Astral Media wants to bring digital advertising to Toronto's streets.

Photo by AshtonPal, from the Torontoist Flickr Pool

Photo by AshtonPal, from the Torontoist Flickr Pool.

Right now, you’ll only find printed ads on the sides of Toronto’s transit shelters, but some of those posters could be replaced by monitors in the near future. It’ll happen if Astral Media, the advertising company that provides the City with its street furniture, gets its way.

Astral is required, under its 20-year agreement with the City, to provide over 25,000 individual pieces of street furniture (meaning things like benches, trash cans, bike lockups, and of course, transit shelters) in exchange for the exclusive right to sell advertisements on some of them. The company is now asking for an amendment to that agreement, to permit the use of electronic advertising panels on shelters. Right now, only non-electronic ads are allowed.

These electronic ads would be backlit, digital signs, installed in the side panels where the poster ads currently go. Astral’s request will go before the City’s public works and infrastructure committee on April 10. If approved, it would still need a final go-ahead from city council. It’s not clear how widespread the new ads would be.

According to a report by City staff, Astral’s electronic ads would be designed not to be particularly annoying. They would be what’s known as “static electronic copy,” meaning no moving or blinking. The effect would be more like a slideshow: a series of different ads would appear in succession, no less than ten seconds at a time. From Astral’s perspective, some advantages would be a reduced need to print and install posters, and more ability to sell individual ad spaces to multiple advertisers.
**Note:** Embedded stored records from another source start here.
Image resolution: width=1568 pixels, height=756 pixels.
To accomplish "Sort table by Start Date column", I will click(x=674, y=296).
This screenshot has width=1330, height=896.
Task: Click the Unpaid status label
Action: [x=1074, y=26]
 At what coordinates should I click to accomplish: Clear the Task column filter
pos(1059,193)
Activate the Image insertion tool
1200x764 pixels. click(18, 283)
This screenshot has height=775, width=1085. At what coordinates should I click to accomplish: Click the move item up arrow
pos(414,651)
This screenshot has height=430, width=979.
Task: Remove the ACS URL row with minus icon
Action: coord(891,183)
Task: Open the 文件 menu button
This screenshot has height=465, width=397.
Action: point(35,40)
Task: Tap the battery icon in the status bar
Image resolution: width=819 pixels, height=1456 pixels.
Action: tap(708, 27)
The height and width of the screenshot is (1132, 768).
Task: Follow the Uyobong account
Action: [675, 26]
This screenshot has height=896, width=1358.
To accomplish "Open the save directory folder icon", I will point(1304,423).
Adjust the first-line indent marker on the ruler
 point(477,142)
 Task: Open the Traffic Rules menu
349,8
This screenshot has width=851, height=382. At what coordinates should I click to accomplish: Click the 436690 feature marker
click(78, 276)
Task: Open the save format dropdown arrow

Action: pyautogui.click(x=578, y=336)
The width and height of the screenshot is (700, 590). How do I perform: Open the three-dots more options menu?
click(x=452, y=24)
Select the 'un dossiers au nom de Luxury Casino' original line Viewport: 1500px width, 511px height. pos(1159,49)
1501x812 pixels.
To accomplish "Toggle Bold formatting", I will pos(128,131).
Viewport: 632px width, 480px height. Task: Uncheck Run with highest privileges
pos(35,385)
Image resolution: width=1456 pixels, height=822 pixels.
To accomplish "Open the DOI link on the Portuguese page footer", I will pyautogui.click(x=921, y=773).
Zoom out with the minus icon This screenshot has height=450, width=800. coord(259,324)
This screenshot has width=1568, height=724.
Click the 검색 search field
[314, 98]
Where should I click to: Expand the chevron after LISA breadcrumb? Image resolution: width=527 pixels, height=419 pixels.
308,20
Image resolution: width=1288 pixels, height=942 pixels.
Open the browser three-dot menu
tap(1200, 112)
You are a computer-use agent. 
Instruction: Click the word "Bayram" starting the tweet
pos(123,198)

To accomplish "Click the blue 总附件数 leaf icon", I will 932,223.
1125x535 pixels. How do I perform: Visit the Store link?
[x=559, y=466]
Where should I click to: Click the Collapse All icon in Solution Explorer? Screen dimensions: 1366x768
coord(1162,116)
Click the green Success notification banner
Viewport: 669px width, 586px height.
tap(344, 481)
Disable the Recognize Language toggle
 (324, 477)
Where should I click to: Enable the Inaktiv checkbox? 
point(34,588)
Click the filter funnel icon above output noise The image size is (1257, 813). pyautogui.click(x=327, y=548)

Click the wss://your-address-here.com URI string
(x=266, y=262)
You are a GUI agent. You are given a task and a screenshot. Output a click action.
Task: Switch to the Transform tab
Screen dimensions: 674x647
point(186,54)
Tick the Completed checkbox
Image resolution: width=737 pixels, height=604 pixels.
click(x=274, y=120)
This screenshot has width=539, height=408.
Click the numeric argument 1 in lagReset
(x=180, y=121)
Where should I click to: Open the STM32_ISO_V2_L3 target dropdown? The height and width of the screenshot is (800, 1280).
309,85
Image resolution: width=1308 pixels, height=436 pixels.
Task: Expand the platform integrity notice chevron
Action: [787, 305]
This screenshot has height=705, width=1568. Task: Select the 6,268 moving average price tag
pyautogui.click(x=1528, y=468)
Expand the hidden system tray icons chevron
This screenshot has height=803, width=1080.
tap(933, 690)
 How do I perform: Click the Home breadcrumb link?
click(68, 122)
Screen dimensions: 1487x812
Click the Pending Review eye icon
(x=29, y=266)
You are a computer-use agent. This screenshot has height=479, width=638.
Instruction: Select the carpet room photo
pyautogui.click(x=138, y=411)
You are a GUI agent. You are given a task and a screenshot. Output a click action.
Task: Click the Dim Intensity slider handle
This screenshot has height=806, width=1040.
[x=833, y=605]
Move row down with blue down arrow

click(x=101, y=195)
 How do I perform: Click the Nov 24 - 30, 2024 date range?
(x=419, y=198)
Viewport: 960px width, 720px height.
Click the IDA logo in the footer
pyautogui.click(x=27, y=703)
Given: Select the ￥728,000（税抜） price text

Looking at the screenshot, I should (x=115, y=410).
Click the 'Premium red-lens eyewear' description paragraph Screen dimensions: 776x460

Astral has told the City that the electronic ads would be no brighter at night than the fluorescents that illuminate poster ads.

This wouldn’t be the first time the City has amended its deal with Astral. Different problems with installing the new street furniture have necessitated other changes to the original plans, one of them being the often-derided revised “InfoPillar” design, which has been criticized for being advertiser-friendly at the expense of usefulness.